▶ Extract to read
***

When is it Too Late to File a Copyright Infringement Lawsuit?
Disclosure: I am not a lawyer. Nothing in this is intended as legal advice. This is simply an analysis of recent major cases and how they impact when a copyright case may be filed. Please seek out legal counsel if you have questions about your specific case. Information in this is subject to human error and changing legal climate.
Yesterday, the Supreme Court announced that it would not hear the Hearst Newspapers LLC v Martinelli, a case many hoped would settle the open question of when it is too late to file a copyright infringement lawsuit.
The problem is simple. In the United States, two rules currently govern when a plaintiff can file a copyright infringement lawsuit: the Discovery Rule and The Injury Rule. Currently, lower courts (including both district and appeals courts) apply the discovery rule though the injury rule is favored by the Supreme Court.
The case involves a photographer, Antonio Martinelli, who claims that Hearst Communications used photos he took in news articles without a license. Hearst had argued that, since the infringement took place in 2017, he filed the lawsuit too late. The district court and the appeals court both sided with Martinelli. They applied the discovery rule, saying he had filed it within three years of learning of it.
By declining to hear the case, the Supreme Court is allowing the discovery rule to stand. However, it is declining to make it the law of the land and end the dispute over it.
This is actually the second missed opportunity on this issue in recent weeks. In a separate ruling, Warner Chappell Music, Inc v Nealy, the court declined to rule on the discovery rule but did find that if it is applied, a plaintiff can collect damages going back to the start of the infringement. This enables the plaintiff, music producer Sherman Nealy, to collect damages going back to 2008.
So, when is it too late to file a copyright infringement lawsuit? To answer that question we need to look at the two dominant standards.
The Discovery Rule vs. The Injury Rule
Under United States copyright law, a claimant cannot file a claim three years after it accrues. While that seems straightforward, the question is when does such a claim accrue?
Currently, there are two separate standards.
- The Injury Rule (Or Occurrence Rule): Under this rule, the claim accrues when the infringement occurs. In the Hearst case, it would have accrued in 2017, when the alleged infringement took place.
- The Discovery Rule: The claim accrues when the infringed party knows or reasonably should have discovered the infringement. In the Hearst case, this would be 2018, when the photographer claims he learned of the infringement.
The lower courts and the Appeals Courts, in general, have been very consistent with applying the discovery rule. According to Michael Beylkin at the American Bar Association, nine of the thirteen Circuit Courts have used the discovery rule, and none have embraced the injury rule.
The most prominent proponent of the injury rule is the Supreme Court itself. However, as Beylkin noted, the Supreme Court has never directly addressed the issue of when a copyright claim accrues. Instead, it’s repeatedly stated that it is the “default” rule, indicating that it would favor the injury rule over the discovery rule if it were presented.
This came to light in a major way in the Nealy case. Though the majority opinion did not weigh in on the issue of accrual, the dissent was heavily critical of the discovery rule. It pushed the Supreme Court to resolve the issue, presumably by taking up the Hearst case.
However, that didn’t happen, meaning the discovery rule will live on in the lower courts. At least for the moment.
What About Damages?

***

▶ Records

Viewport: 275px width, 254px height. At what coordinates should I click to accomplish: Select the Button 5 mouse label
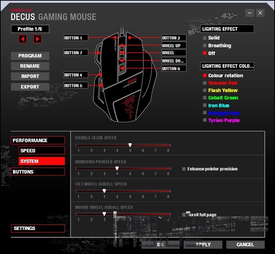pyautogui.click(x=76, y=85)
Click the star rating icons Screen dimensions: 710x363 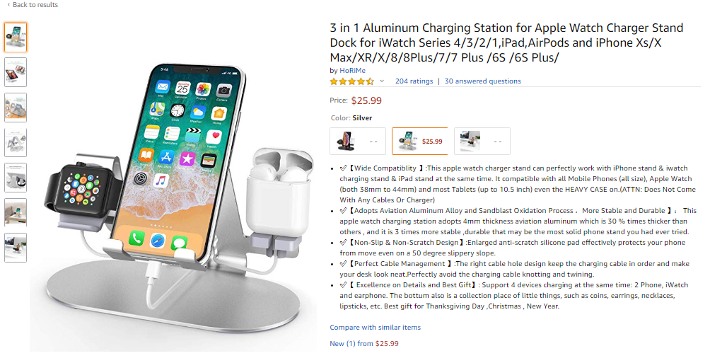click(352, 81)
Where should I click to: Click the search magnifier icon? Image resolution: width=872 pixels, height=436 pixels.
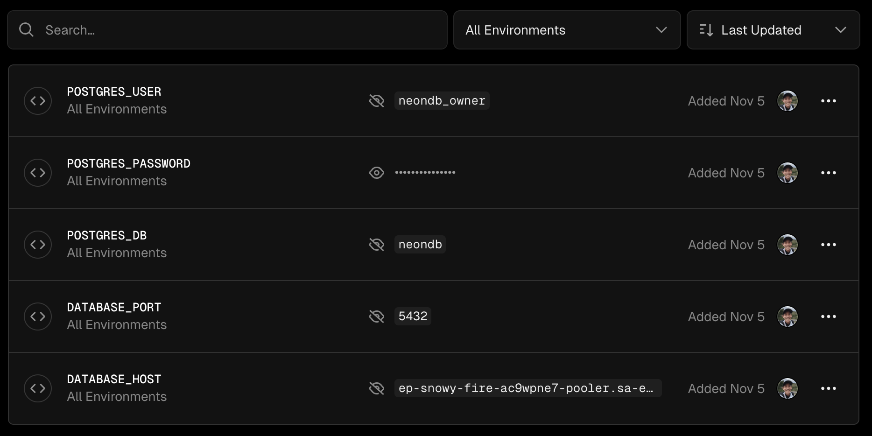click(x=26, y=30)
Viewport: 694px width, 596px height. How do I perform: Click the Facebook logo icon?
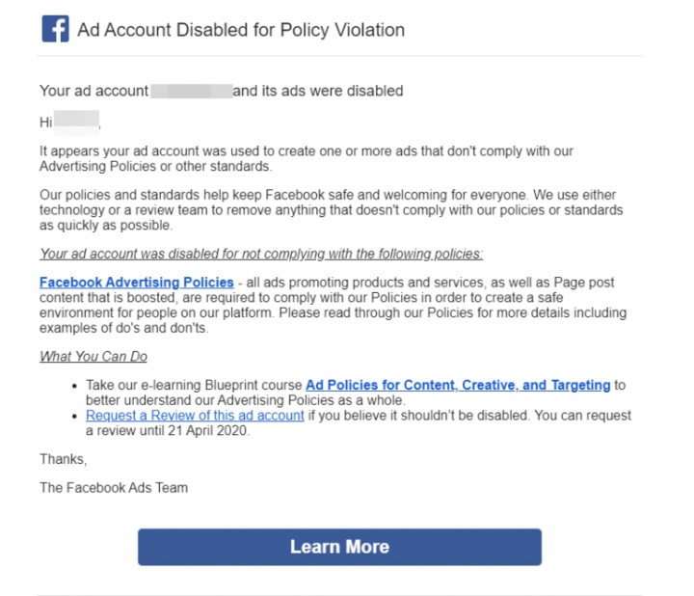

***

▶ Goals
A) Reproduce the stretch of the article on copyright lawsuit deadlines from "This came to" through "for the moment." word for word.
B) Write what comes next in the article on copyright lawsuit deadlines, starting right after its final line.

▶ Responses for each task
A)
This came to light in a major way in the Nealy case. Though the majority opinion did not weigh in on the issue of accrual, the dissent was heavily critical of the discovery rule. It pushed the Supreme Court to resolve the issue, presumably by taking up the Hearst case.
However, that didn’t happen, meaning the discovery rule will live on in the lower courts. At least for the moment.

B)
While, for right now, the discovery rule seems to be the predominant thinking, there is still a question of damages. If you learn about an old infringement, being able to collect damages only from the most recent three years could cripple the case. We saw this in the most recent CCB decision, where an author was limited to just 13 books due to this limitation.
This was an area with a serious circuit split. Some courts restricted damages to a three-year “look back” window, while others allowed damages going back to the original infringement.
However, the Nealy case ended that split. It ruled that if a claim is timely filed under the discovery rule, the plaintiff is eligible for damages going back to the initial infringement. In Nealy’s case, this was the difference between getting damages from as far back as 2008 or just 2015.
That said, the three-year look-back window still applies in cases where the infringement is ongoing, but the case is not filed timely under either the discovery or the injury rule.
The 2014 case Petrella v Metro-Goldwyn-Mayer, Inc, pitted the estate of Frank Patrella, co-author of the screenplay that would become the film Raging Bull, against MGM, the film’s distributor. According to Patrella’s estate, they reclaimed the rights to the story in 1991. Though they attempted to work with MGM on the matter, they continued to distribute the film without permission.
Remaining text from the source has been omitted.